Lamb and Ervin also cited People v. Chandler, 506 N.W.2d 882 (Mich. App. Ct. 1993), an opinion containing dicta helpful to Powers, but not necessary to the holding of the case. In discussing the crimes of assault with intent to rob while unarmed and attempted unarmed robbery, the opinion includes a statement that the words "force and violence" includes physical force that does not involve physical injury or pain. Id. at 884 ("[T]he words 'force and violence' mean any use of physical force against another person so as to harm or embarrass him.") (emphasis added). But that statement was not necessary for the court's holding, which was (i) that the crime of attempted unarmed robbery was established by way of a threat the defendant made to the victim that he would "blow [his] head off," and (ii) that the crime of assault with intent to rob while unarmed was not made out where the defendant had no present ability to accomplish the assault."

The courts in Lamb and Harris both analyzed the post-2004 version of the unarmed robbery statute, and therefore analyzed Michigan cases that discussed the amended statute. Notably, the statute was amended in 2004 to provide that "[a] person who . . . uses force or violence against any person who is present, or who assaults or puts the person in fear, is guilty of a felony . . . ." Mich. Comp. Laws § 750.530(1) (emphasis added). The change from "and" to "or" makes the requirement of force in the amended statute less demanding. See Harris, 323 F. Supp. 3d at 949 (describing the pre-2004 statute as "the earlier, more demanding version of the unarmed robbery statute"). Thus, this Court will not rely on cases, such as People v. Passage, 743 N.W.2d 746 (Mich. Ct. App. 2007), interpreting the post-2004 version of the unarmed robbery statute.

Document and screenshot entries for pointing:
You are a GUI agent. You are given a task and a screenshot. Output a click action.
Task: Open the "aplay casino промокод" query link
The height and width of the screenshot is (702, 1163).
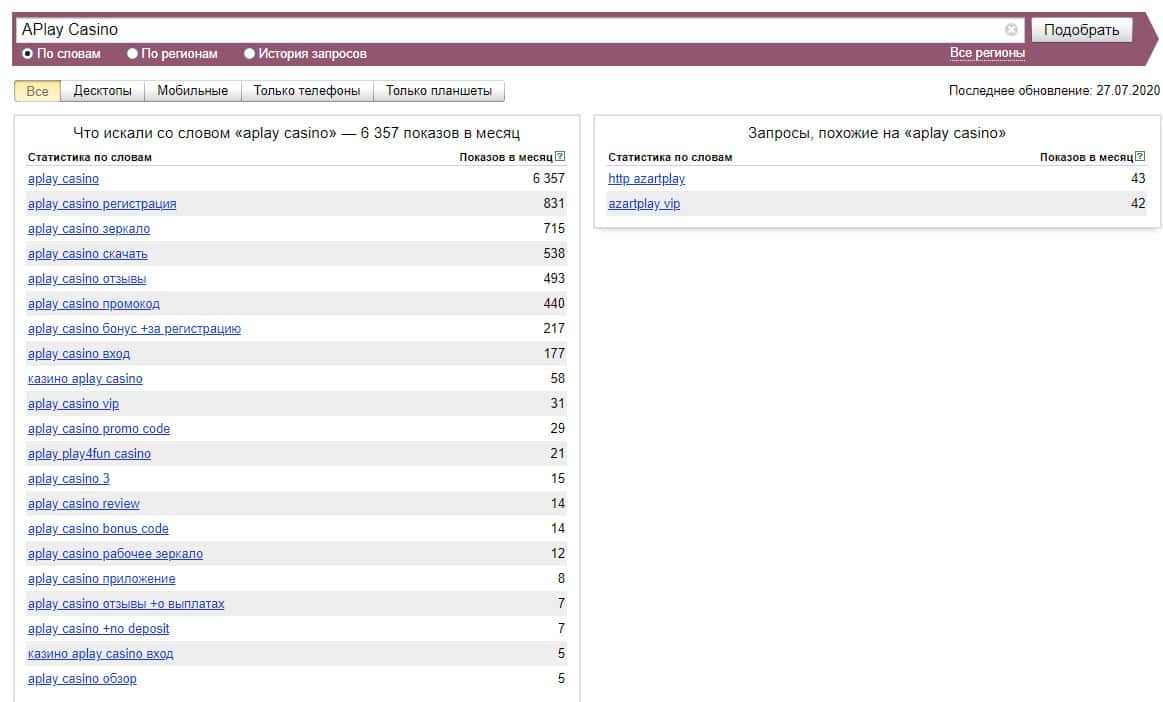94,304
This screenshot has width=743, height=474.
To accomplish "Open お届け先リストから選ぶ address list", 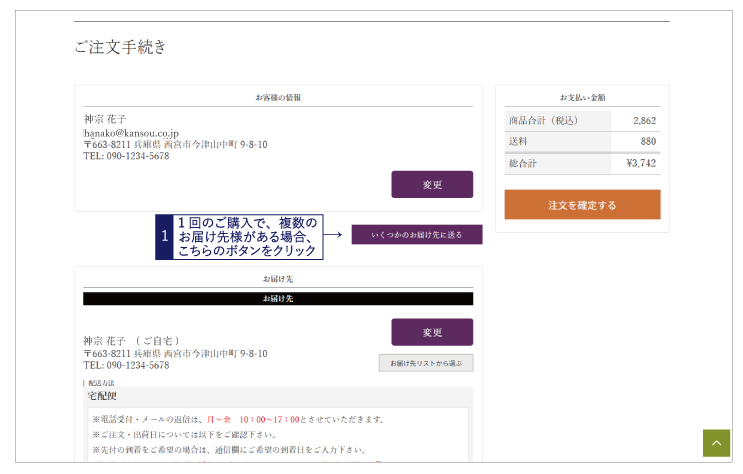I will [x=425, y=363].
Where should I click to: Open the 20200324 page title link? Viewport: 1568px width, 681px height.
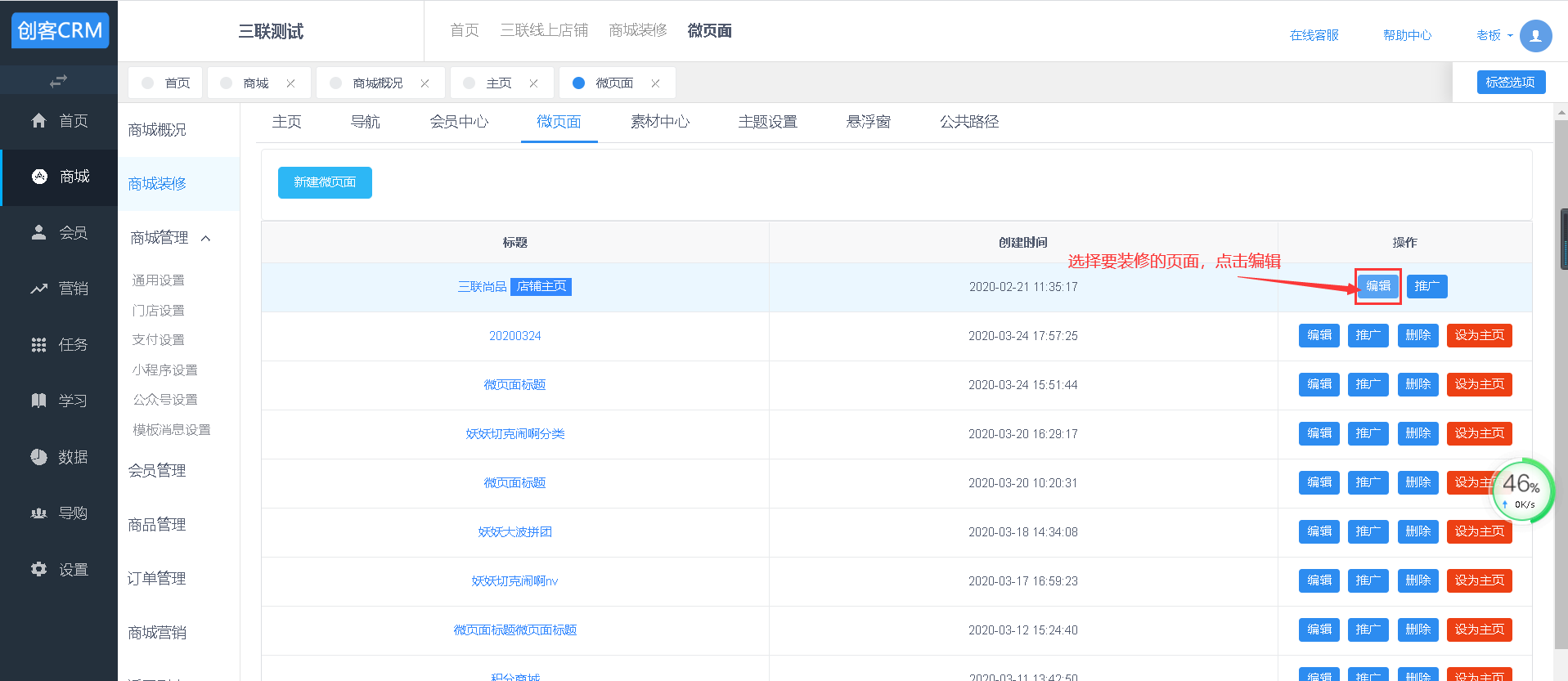(514, 336)
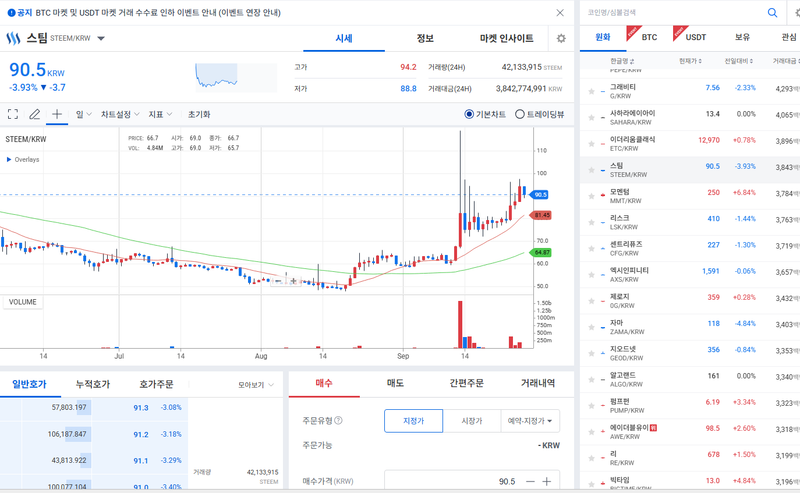This screenshot has width=800, height=493.
Task: Click the 매수가격 price input field
Action: (472, 481)
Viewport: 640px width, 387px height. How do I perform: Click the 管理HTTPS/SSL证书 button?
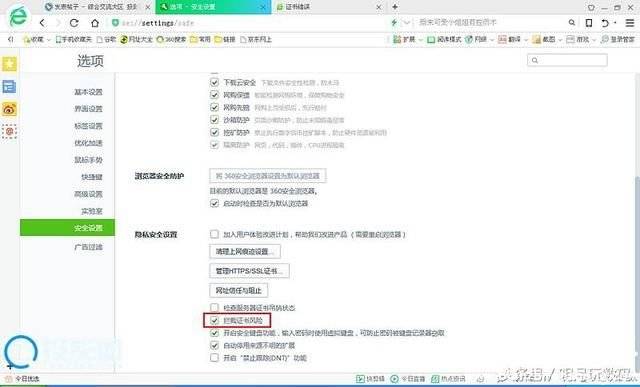point(249,271)
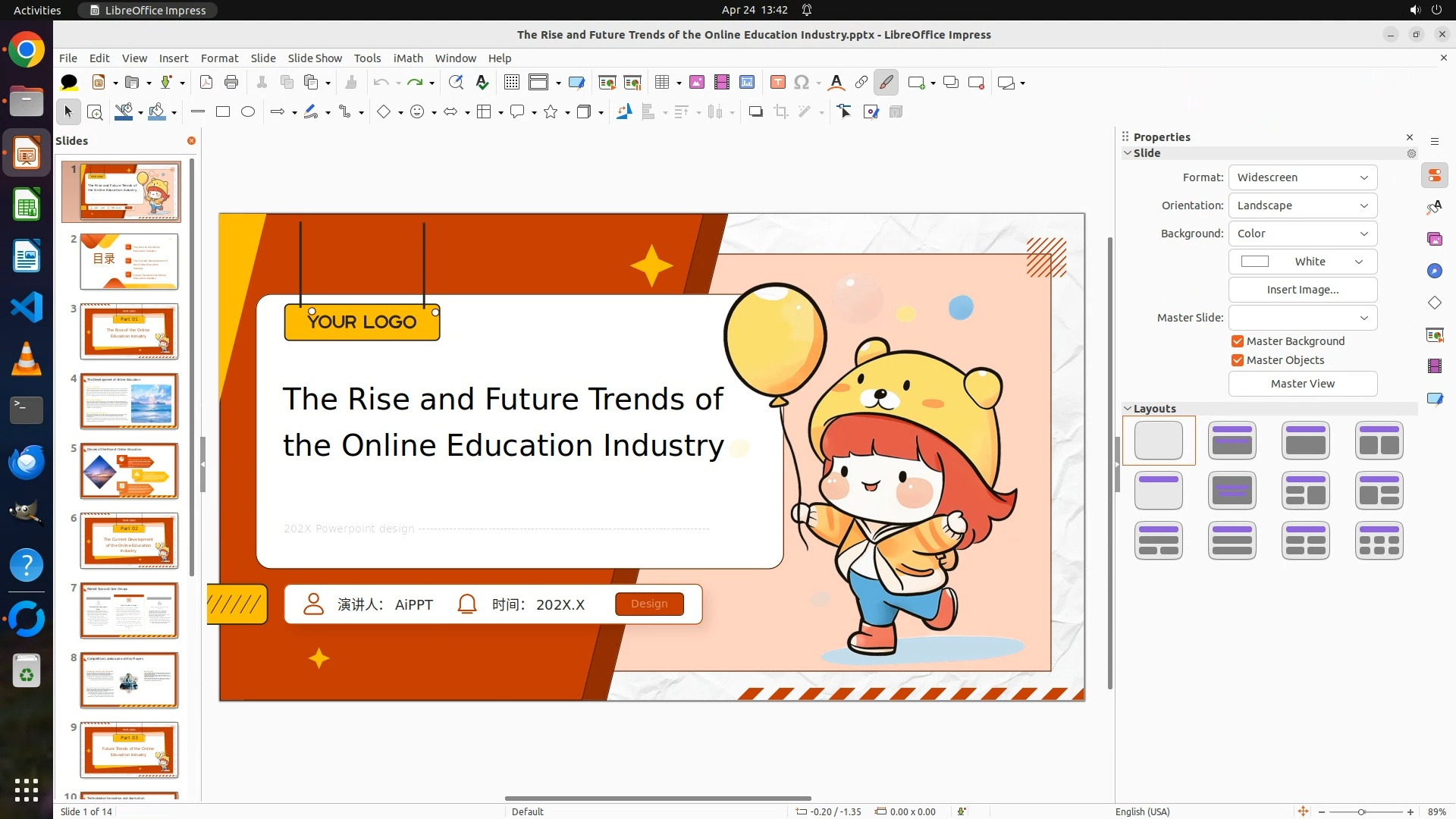1456x819 pixels.
Task: Click the Insert Image... button
Action: coord(1302,290)
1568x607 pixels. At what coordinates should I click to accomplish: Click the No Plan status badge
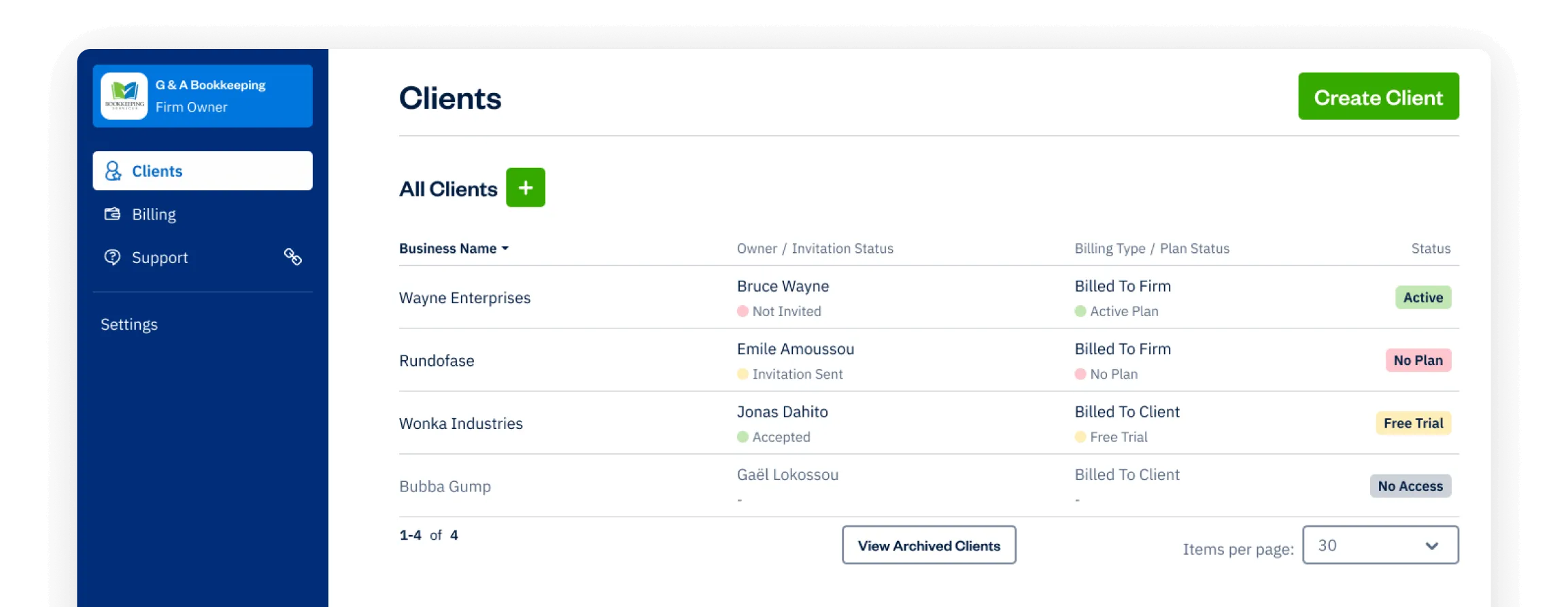(1418, 360)
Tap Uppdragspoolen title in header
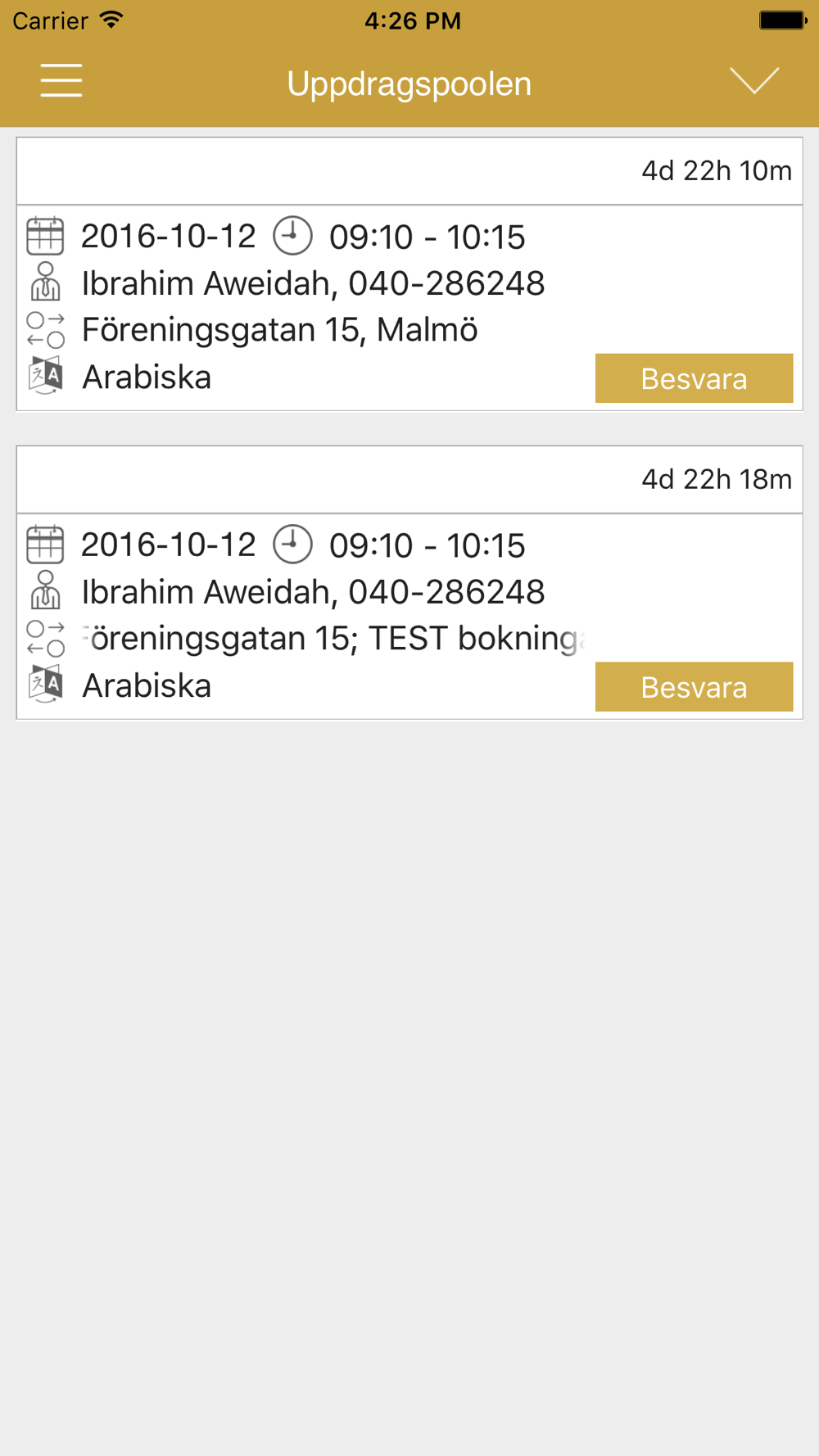Image resolution: width=819 pixels, height=1456 pixels. tap(410, 84)
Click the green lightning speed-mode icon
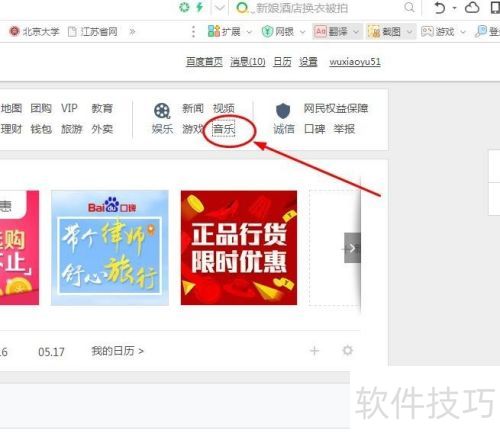The height and width of the screenshot is (440, 500). click(200, 7)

Work instructions:
1 - From the unarmed robbery excerpt, list every citation that includes a reporter volume or a statute section number. Copy each one as it appears.
2 - Answer these from the unarmed robbery excerpt:
(a) In what year was the unarmed robbery statute amended?
(b) What threat did the defendant in Chandler make to the victim?
(c) What word replaced "and" in the amended statute?
3 - Reproduce the passage of the unarmed robbery excerpt starting with "The courts in" and going on through "unarmed robbery statute.".
You can complete this work without the entries.

Written responses:
1 -
- People v. Chandler, 506 N.W.2d 882 (Mich. App. Ct. 1993)
- Mich. Comp. Laws § 750.530(1)
- Harris, 323 F. Supp. 3d at 949
- People v. Passage, 743 N.W.2d 746 (Mich. Ct. App. 2007)

2 -
(a) 2004
(b) He threatened to "blow [his] head off."
(c) "or"

3 -
The courts in Lamb and Harris both analyzed the post-2004 version of the unarmed robbery statute, and therefore analyzed Michigan cases that discussed the amended statute. Notably, the statute was amended in 2004 to provide that "[a] person who . . . uses force or violence against any person who is present, or who assaults or puts the person in fear, is guilty of a felony . . . ." Mich. Comp. Laws § 750.530(1) (emphasis added). The change from "and" to "or" makes the requirement of force in the amended statute less demanding. See Harris, 323 F. Supp. 3d at 949 (describing the pre-2004 statute as "the earlier, more demanding version of the unarmed robbery statute"). Thus, this Court will not rely on cases, such as People v. Passage, 743 N.W.2d 746 (Mich. Ct. App. 2007), interpreting the post-2004 version of the unarmed robbery statute.